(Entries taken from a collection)
════

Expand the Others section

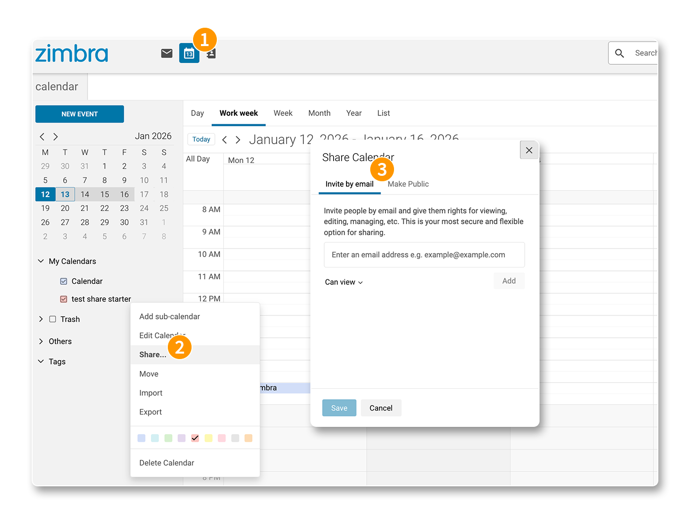pyautogui.click(x=41, y=341)
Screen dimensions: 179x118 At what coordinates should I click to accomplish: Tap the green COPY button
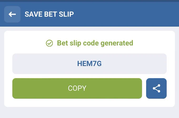point(77,89)
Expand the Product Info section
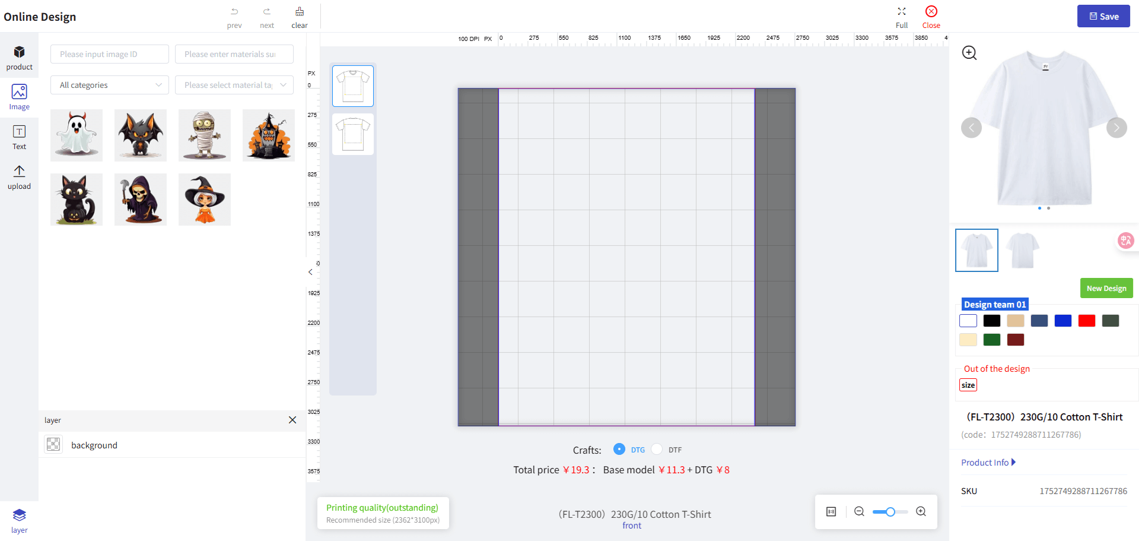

════

— Assignment —
What should appear is an exact copy of the lines from the one containing "Screen dimensions: 179x118" through the last line of the records above, pictures excluded.

— Task response —
Screen dimensions: 179x118 At what coordinates should I click to accomplish: Tap the green COPY button
point(77,89)
Expand the Product Info section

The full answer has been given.